Dans son argumentaire, le comité d’initiative demande comment un pays soumis à des sanctions de la part de la Suisse pourrait considérer ce pays comme neutre, mais la vraie question est de savoir comment une population se faisant envahir, bombarder et tuer chez elle peut encore considérer la Suisse comme neutre ? Dans une telle situation, ne rien faire ne signifie plus être neutre, mais cautionner tacitement l’action de l’agresseur.

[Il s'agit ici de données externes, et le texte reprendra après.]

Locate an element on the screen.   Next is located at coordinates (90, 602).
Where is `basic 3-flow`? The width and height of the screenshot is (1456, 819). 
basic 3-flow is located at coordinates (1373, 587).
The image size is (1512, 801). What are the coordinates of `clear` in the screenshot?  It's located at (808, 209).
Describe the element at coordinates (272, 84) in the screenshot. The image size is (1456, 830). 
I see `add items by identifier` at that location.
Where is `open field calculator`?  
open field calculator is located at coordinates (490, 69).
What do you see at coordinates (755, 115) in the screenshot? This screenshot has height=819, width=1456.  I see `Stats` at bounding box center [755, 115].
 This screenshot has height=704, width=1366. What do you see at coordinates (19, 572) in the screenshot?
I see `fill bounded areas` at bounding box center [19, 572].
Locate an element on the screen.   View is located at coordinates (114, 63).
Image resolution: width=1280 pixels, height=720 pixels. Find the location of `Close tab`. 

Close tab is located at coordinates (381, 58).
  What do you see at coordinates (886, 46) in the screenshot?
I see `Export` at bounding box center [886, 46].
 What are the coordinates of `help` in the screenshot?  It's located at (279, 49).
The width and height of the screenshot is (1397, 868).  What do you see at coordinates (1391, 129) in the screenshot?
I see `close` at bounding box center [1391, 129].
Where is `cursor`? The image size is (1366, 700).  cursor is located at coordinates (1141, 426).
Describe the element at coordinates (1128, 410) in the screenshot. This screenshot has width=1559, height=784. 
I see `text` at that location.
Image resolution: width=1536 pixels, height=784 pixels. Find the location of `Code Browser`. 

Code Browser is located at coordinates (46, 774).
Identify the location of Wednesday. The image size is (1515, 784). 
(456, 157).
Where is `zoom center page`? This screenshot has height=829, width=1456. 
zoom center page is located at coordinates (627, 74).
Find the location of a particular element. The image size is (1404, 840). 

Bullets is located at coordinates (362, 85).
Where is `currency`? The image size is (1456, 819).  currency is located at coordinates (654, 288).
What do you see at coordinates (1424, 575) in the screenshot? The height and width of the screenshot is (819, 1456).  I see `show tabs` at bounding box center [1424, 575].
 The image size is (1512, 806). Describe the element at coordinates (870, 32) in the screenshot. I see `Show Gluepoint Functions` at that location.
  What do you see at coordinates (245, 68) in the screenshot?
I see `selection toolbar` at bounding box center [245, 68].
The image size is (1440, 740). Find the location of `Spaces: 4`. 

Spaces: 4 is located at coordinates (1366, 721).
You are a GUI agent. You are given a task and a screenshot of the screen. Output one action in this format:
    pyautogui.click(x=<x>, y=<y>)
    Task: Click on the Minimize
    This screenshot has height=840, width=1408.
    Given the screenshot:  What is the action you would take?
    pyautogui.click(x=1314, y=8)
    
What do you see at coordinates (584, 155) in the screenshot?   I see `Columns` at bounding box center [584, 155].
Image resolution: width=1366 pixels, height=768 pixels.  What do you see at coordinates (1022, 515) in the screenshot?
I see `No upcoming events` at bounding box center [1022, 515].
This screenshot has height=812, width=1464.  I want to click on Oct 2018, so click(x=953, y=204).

Comment réagiraient les Suisses et Suissesses si notre pays se faisait envahir, nos concitoyens et concitoyennes tuer par une armée étrangère, mais que personne n’agissait contre l’envahisseur ? Serait-ce perçu comme de la neutralité ou comme un soutien implicite de l’agresseur ? Il apparaît évident que refuser d’agir est une prise de position non neutre, maintenir le « courant normal » ne sert alors que d’excuse aux milieux économiques pour profiter de la situation en cherchant à se déresponsabiliser. Il en résulte que l’image internationale de la Suisse est ternie à long terme. À titre d’exemple, le refus des sanctions contre le régime responsable de l’apartheid en Afrique du Sud est resté dans les mémoires et l’image de la Suisse en subit les conséquences, malgré l’utilisation de la neutralité comme justification.

Dans la construction de leur argumentaire, les initiants considèrent que « les peuples et les États sont violents et belliqueux par nature ». Cette fausse croyance sert avant tout les intérêts des faiseurs et profiteurs de guerre qui crient au loup et en profitent notamment par le développement de l’armement et des bénéfices générés par son industrie. Cependant, en 1986 déjà, dans le manifeste de Séville, de nombreux scientifiques réfutaient l’hypothèse de la violence humaine qui serait naturelle ou biologique. En ce qui concerne les États, il est également faux de dire qu’ils sont violents et belliqueux par nature. Comme le montrent les données sur les conflits de l’université d’Uppsala, les conflits interétatiques existent malheureusement encore mais sont rares. Au lieu de prétendre que les États et les peuples sont violents et belliqueux, il faut reconnaître que certains dirigeants déclenchent des guerres pour leur gloire personnelle avec le soutien et l’approbation du complexe militaro-industriel qui en bénéficie. Dans ces cas-là, il est nécessaire de pouvoir atteindre les responsables en leur imposant des sanctions afin de calmer leurs ardeurs. Malheureusement, il est impossible de garantir que les sanctions dissuaderont les dirigeants belliqueux. En revanche, il est certain que le refus inconditionnel et absolu de prendre quelque mesure que ce soit ne dissuadera jamais personne.

Le SCI Suisse s’oppose à l’initiative « Sauvegarder la neutralité suisse (initiative sur la neutralité) ». Nous défendons inconditionnellement la neutralité militaire dans les conflits entre pays tiers, l’exercice des bons offices et le soutien humanitaire aux victimes, mais refusons que la Suisse renonce à des mesures légitimes et non-violentes qui permettent d’influencer une partie belligérante lorsque celle-ci enfreint incontestablement le droit international et ses principes qui sont essentiels à l’existence et la survie de la Suisse telle que l’intégrité territoriale.